定年を迎えるラタナーヤカ教授。教育の国際化に尽力してきた=佐賀市の佐賀大学本庄キャンパス

 佐賀大学経済学部のラタナーヤカ・ピヤダーサ教授(65)が本年度末で定年退職する。スリランカ出身で、同大学で約30年にわたってアジアの経済発展について研究。300人近くの学生を海外に派遣するなど、教育の国際化に尽力した。4月からは客員研究員として研究を続ける。

 母国で国家公務員となり、高校時代から関心を持っていた日本に留学。東京大学と龍谷大学(京都府)の大学院で経済学を学んだ。1989年、講師として佐賀大学に赴任したが、「アジアについては何も教えていなかった」といい、佐賀の地で地道な取り組みが始まった。

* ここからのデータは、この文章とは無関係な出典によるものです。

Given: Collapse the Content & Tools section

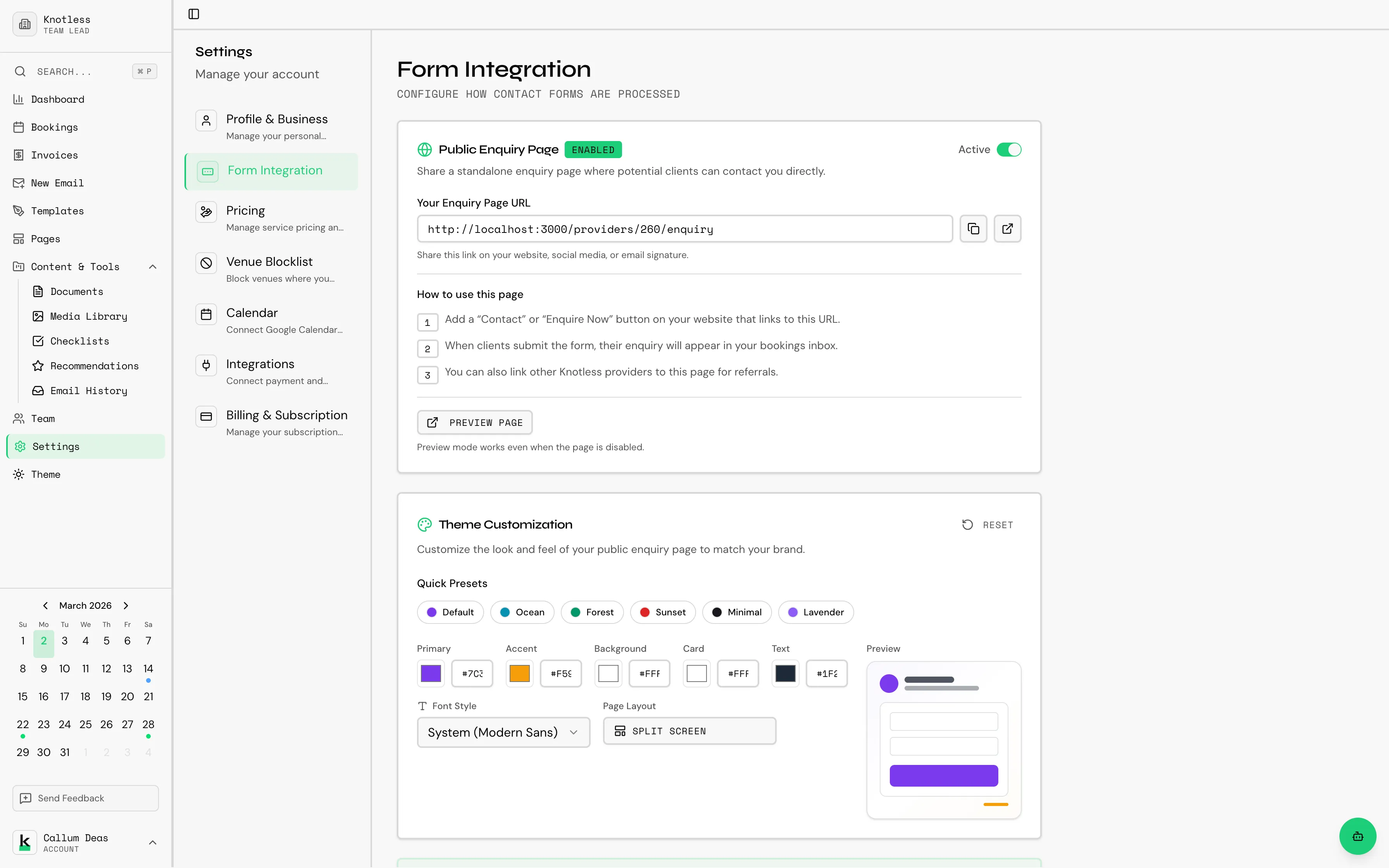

 大学にはアジアに関する文献がなく、県外まで足を延ばしてかき集めた。ネットワークを築いた海外の研究者のもとに佐賀大学の学生を派遣する事業を始め、研究者や公務員として世界で活躍する人材を育てた。海外からの留学生も増え、大学の国際化が進んだ。

 近年、アジア諸国の経済成長は著しいが、国家間の緊張の高まりも問題になってきた。ラタナーヤカ教授は「アジアについて学ぶ人材を増やしていけば、将来は欧州のように一体となって発展できるはず」。人材交流の重要性はますます高まると感じている。

 佐賀市に暮らし、自治会活動にも積極的に関わる。「スリランカと似て農業が盛んで、静かに生活できる。地域の人も優しい」と愛着を感じている。今後は研究を続けながら、地域のボランティア活動にも参加するつもりだ。